PARK2, also known as parkin, is a gene mutated in autosomal recessive juvenile parkinsonism and it has been shown to exhibit E3 ubiquitin ligase activity. However it seems to fulfill also a wide spectrum of protective functions. Recent studies have demonstrated that parkin is an important regulator of process that maintain mitochondrial quality and it is also implicated in proteasomal degradation of toxic substrates. This gene has been also shown to be genetically altered and/or aberrantly expressed in a wide variety of human cancers including lung cancer (Cesari et al., 2003; Veeriah S. et al., 2010). Although many alternatively spliced isoforms have been identified, until now studies have been focused on the full-length isoform (D’Agata and Cavallaro, 2004). To characterize the role of parkin isoforms in lung tumorigenesis we analyzed their expression pattern in human lung adenocarcinomas.
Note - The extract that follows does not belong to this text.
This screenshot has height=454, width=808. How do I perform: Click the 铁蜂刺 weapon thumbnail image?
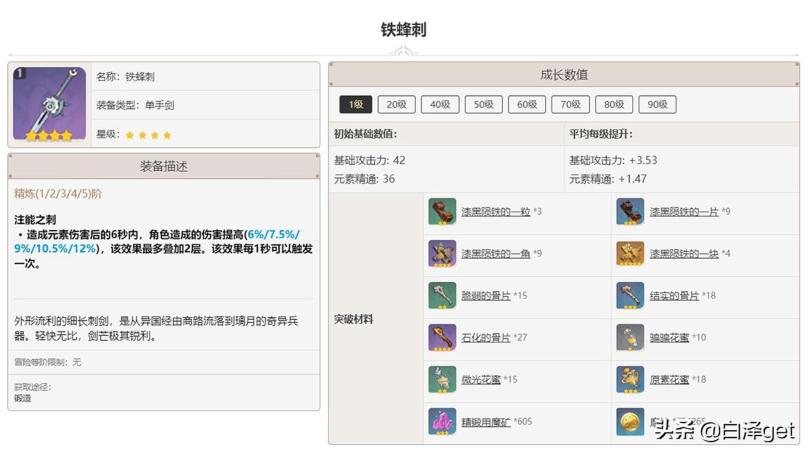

These data were correlated to their expression pattern either in human lung epithelial carcinoma (A549) or in human normal bronchial epithelial (BEAS-2B) cell lines. Western blot and immunofluorescence analyses were performed by using two antibodies recognizing different domains of the full length protein. Immunoblots showed that lung adenocarcinomas express parkin isoforms of 50, 37 and 20 kDa. Their expressions were significantly increased in A549 as compared to BEAS-2B, suggesting that parkin isoforms might be involved in cancer progression. In order to characterize some functions of these isoforms, both cell lines were cultured in complete medium or serum starved medium and treated with the proteasome inhibitor MG132 or with carbonyl cyanide 3- clorophenylhydrazone (CCCP), a uncoupling agent that dissipates the mitochondrial membrane. Data obtained revealed that each treatment affects pattern expression of parkin isoforms. These results suggest that some parkin isoforms might be molecular markers of lung adenocarcinoma.